● **DATA**:
=== Begin Enclosure ===
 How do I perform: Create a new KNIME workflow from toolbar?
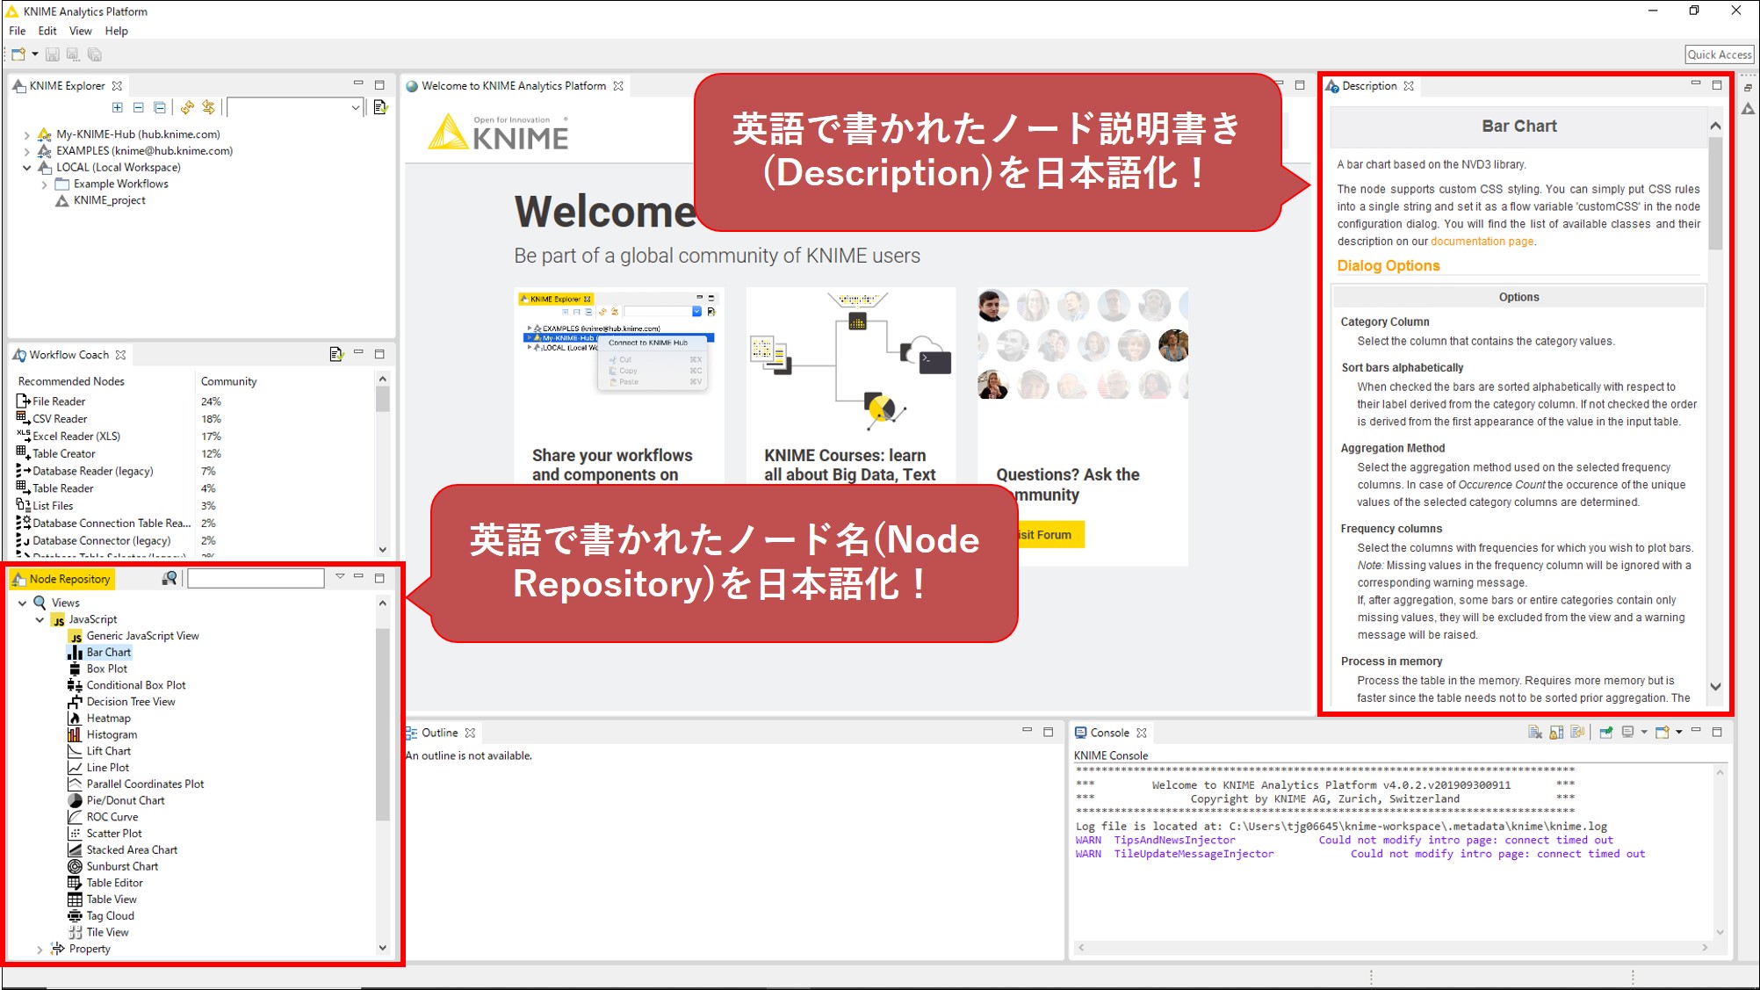18,54
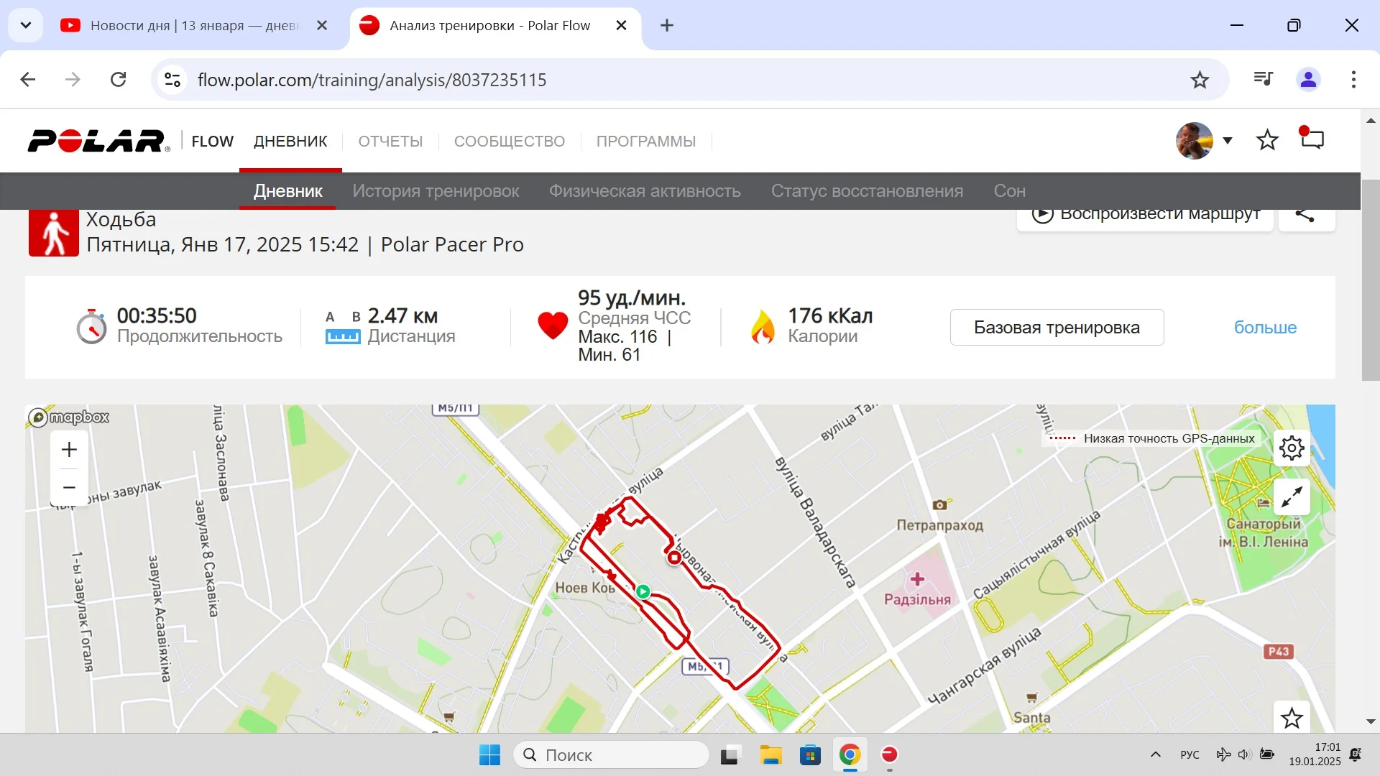Show hidden system tray icons
Viewport: 1380px width, 776px height.
point(1156,754)
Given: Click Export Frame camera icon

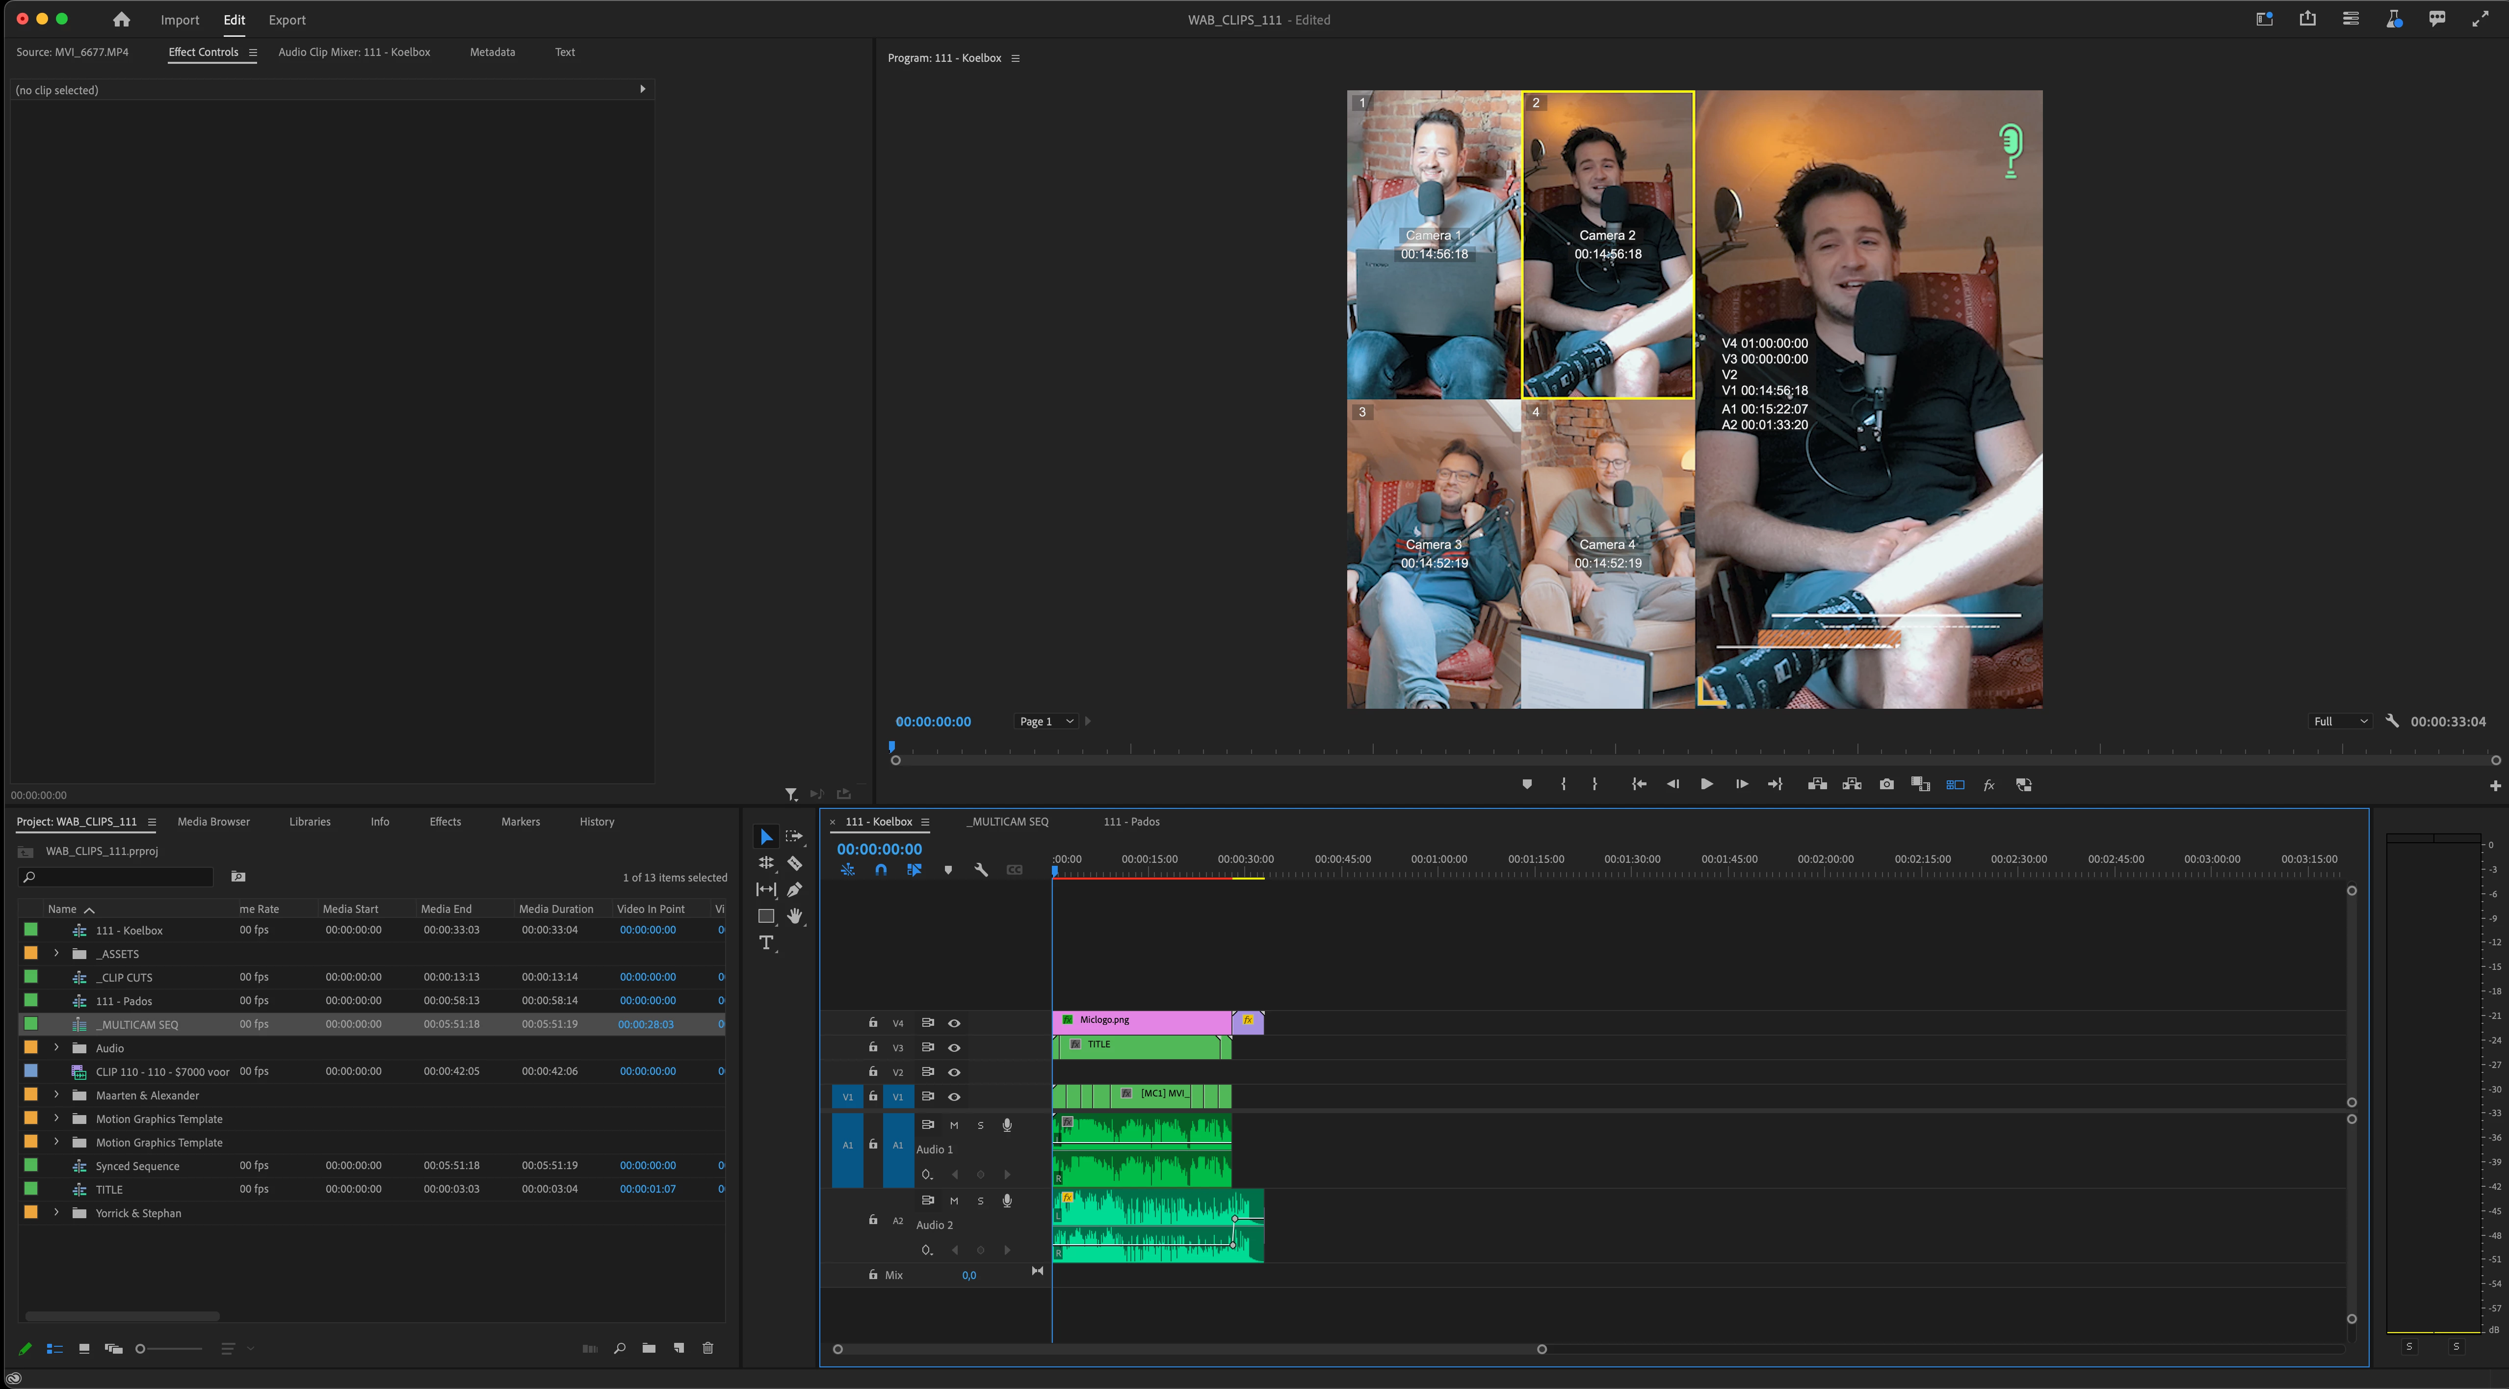Looking at the screenshot, I should [x=1887, y=784].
=== End Enclosure ===
Whenever you reach a picture, pass over it; print all the other material exactly.

 How do I perform: Create a new KNIME workflow from toolbar?
18,54
Show hidden system tray icons
Viewport: 1380px width, 776px height.
point(1156,754)
Given: Click Export Frame camera icon

Looking at the screenshot, I should [x=1887, y=784].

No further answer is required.